Background
Mechanomyography is the traditional gold standard research technique for quantitative assessment of neuromuscular blockade. Mechanomyography directly measures the isometric force generated by the thumb in response to ulnar nerve stimulation. Researchers must construct their own mechanomyographs since commercial instruments are no longer available. We constructed a mechanomyograph and compared its performance against an archival mechanomyography system from the 1970s that utilized an FT-10 Grass force transducer, hypothesizing that train-of-four ratios recorded on each device would be equivalent.
Methods
A mechanomyograph was constructed using 3D printed components and modern electronics. An archival mechanomyography system was assembled from original components, including an FT-10 Grass force transducer.

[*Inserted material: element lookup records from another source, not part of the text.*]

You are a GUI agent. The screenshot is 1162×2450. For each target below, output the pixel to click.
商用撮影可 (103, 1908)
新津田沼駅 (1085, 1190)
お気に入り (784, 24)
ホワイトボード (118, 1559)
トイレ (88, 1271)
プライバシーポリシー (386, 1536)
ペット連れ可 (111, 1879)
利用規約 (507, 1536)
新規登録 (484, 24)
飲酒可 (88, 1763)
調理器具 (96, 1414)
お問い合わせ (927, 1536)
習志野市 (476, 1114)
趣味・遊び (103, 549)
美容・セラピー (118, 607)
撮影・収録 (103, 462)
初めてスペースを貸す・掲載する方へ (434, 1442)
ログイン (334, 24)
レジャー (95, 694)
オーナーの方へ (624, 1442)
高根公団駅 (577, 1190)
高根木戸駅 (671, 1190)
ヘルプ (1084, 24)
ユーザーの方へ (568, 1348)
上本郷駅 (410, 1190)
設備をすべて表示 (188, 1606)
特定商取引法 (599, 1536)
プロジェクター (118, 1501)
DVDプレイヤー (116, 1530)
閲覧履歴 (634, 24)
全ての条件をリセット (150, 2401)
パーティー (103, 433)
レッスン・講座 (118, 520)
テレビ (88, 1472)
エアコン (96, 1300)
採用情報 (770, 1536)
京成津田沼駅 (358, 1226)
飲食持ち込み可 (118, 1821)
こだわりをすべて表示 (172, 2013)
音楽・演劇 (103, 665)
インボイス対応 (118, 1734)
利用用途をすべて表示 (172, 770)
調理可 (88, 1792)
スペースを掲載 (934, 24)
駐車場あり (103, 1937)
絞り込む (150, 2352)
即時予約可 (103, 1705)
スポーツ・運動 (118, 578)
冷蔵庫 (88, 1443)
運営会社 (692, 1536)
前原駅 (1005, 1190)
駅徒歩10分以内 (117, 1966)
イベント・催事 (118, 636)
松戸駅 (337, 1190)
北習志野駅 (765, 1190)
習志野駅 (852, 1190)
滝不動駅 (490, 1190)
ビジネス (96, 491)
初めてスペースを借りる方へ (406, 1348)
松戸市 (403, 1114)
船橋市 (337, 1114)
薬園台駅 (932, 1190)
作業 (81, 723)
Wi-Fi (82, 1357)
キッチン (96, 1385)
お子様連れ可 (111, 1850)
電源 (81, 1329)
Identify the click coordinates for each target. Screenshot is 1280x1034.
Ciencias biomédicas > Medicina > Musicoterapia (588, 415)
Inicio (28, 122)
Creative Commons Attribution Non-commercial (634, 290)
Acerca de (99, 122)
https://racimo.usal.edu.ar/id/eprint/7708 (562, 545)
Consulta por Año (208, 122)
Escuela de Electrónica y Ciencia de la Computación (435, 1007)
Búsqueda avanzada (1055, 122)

Signal digitization for computerized data collection was utilized instead of the original paper strip chart recorder. Both devices were calibrated with standard weights to demonstrate linear voltage response curves. The mechanomyographs were affixed to opposite arms of patients undergoing surgery, and the train-of-four ratio was measured during the onset and recovery from rocuronium neuromuscular blockade.
Results
Calibration measurements exhibited a positive linear association between voltage output and calibration weights with a linear correlation coefficient of 1.00 for both mechanomyography devices. The new mechanomyograph had better precision and measurement sensitivity than the archival system, 5.3mV vs. 15.5mV and 1.6mV vs. 5.7mV, respectively (p<0.001 for both). Seven hundred sixty-seven pairs of train-of-four ratio measurements obtained from 8 patients had positive linear association (R2 = 0.94; p<0.001). Bland Altman analysis resulted in bias of 3.8% and limits of agreement of -13% and 21%.
Conclusions
The new mechanomyograph resulted in similar train-of-four ratio measurements compared to an archival mechanomyography system utilizing an FT-10 Grass force transducer. These results demonstrated continuity of gold standard measurement of neuromuscular blockade spanning nearly 50 years, despite significant changes in the instrumentation technology.